Fiserv and Mastercard have expanded their partnership to operationalize agentic commerce at scale, positioning Fiserv as one of the first major processors to adopt Mastercard’s Agent Pay Acceptance Framework. This move establishes a critical infrastructure on-ramp for agentic payments, allowing AI agents to initiate transactions through secure, programmable rails. The partnership builds on previous collaborations regarding stablecoin adoption and small business tooling, signaling a shift toward a machine-to-machine economy.
Technically, Fiserv will integrate with Mastercard’s Secure Card on File service to act as a network token requestor. This allows AI agents to transact using network tokens instead of raw PANs, applying background governance, fraud controls, and strong authentication to every autonomous session. The Agent Pay Acceptance Framework provides a reference architecture that enables AI agents to checkout on a customer’s behalf while ensuring merchants maintain direct control over the customer relationship and revenue streams.
The term 'agentic commerce' was originally coined in 2024 by StartupHub.ai's Daniel Singer to describe looming capability of AI Agents to transact online with businesses, or with other AI Agents (A2A).

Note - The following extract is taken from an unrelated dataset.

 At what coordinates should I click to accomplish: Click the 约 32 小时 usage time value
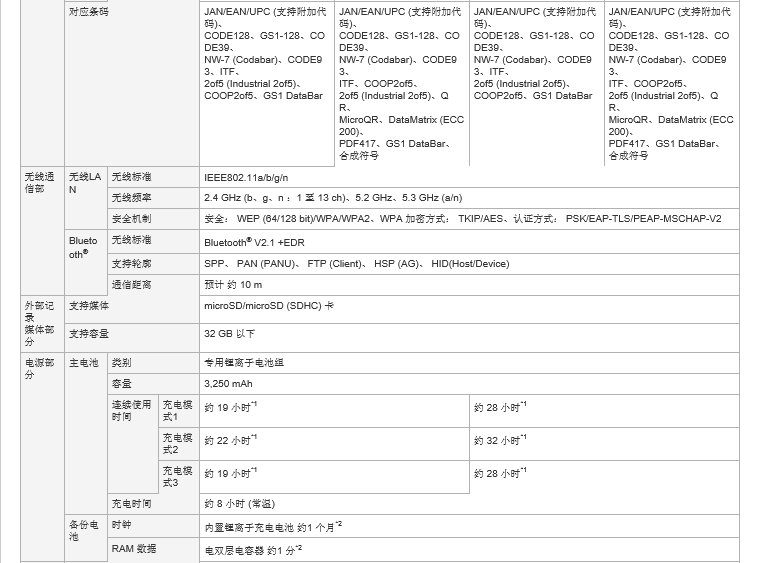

As the sector matures, a competitive "network war" has emerged. Visa recently launched its Trusted Agent Protocol (TAP) to help merchants distinguish "trusted" AI agents from malicious bots. While Mastercard and Fiserv focus on the processor-side payment governance, Visa’s TAP operates at the session layer, allowing agents to pass identity and risk signals to avoid being blocked by merchant bot-defense systems.
Parallel to the card networks, digital-native platforms are building the settlement layers for these agents. Coinbase has pioneered "AI Wallets," enabling autonomous agents to hold and spend USDC on-chain via the Base network. Stripe has introduced agent-initiated payment support and usage-based billing for LLM-to-LLM transactions, while PayPal is utilizing its PYUSD stablecoin to facilitate high-velocity machine-to-machine (M2M) payments and micropayments.
The ecosystem is further supported by a growing cast of startups and consortia seeking neutral standards. Basis Theory recently secured a $33 million Series B to expand its processor-agnostic vault and leads the Agentic Commerce Consortium, a group of over 20 companies designing interoperable standards for "trusted buyers."
Together with the Fiserv-Mastercard alliance and Visa’s TAP, these organizations are defining the security, identity, and tokenization rules for the next trillion dollars of autonomous digital commerce.